Updating Repository Documents in to a Project: Useful if a project was created before adding a new repository to the repositories list, and the user wishes to update the project with the documents from the repository:

>> hera-project project updateRepositories --projectName &ltPROJECT_NAME> --overwrite &ltANY_CHAR>

Arguments:

--projectName (Optional): The project to update with the current repositories list. If not specified, will update all projects in the system.
--overwrite (Optional): If overwrite the project with the current repositories list. Default is False.

Command Line Interface (CLI) in Hera¶

What is CLI? CLI stands for Command Line Interface — it means interacting with the system by typing text commands instead of using graphical menus and buttons.
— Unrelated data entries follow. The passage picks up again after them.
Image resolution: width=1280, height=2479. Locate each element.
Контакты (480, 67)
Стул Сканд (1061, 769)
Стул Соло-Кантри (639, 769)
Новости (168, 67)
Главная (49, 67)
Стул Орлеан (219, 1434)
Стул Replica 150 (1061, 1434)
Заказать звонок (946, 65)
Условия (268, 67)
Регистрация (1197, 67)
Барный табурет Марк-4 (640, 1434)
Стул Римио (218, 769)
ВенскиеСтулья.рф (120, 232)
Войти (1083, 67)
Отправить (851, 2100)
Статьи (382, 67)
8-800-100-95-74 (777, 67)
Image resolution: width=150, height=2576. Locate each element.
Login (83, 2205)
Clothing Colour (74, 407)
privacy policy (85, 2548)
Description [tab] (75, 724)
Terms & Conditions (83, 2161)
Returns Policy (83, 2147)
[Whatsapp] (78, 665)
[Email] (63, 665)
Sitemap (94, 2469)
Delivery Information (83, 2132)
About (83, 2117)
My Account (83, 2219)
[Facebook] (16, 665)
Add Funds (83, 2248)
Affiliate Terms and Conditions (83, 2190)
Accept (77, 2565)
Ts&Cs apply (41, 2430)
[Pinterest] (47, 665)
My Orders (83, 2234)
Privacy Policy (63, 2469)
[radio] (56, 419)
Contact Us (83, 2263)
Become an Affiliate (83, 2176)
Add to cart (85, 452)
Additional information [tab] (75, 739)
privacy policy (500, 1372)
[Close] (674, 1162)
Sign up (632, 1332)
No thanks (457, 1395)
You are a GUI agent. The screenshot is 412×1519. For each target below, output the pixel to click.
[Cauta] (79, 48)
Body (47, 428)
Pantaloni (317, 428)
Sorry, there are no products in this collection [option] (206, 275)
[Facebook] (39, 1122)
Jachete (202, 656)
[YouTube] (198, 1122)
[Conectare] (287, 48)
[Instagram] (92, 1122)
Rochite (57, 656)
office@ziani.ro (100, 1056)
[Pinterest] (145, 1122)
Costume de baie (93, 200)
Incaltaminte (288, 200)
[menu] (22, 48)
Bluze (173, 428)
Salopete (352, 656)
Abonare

In Hera, the CLI allows you to quickly and efficiently perform tasks like:

Creating a project
Adding or removing repositories
Listing available projects
Updating project repositories

Why Use CLI?

Faster execution compared to using scripts.
Easy automation for repeated tasks.
Remote management of Hera projects.

Example: Creating a new project using CLI

hera-project project create MY_FIRST_PROJECT --noRepositories 1

This command will:

Create a new project named MY_FIRST_PROJECT.
Skip loading any default repositories at creation time.

Summary: Using the CLI helps you interact directly with Hera's management system in a simple, fast, and powerful way.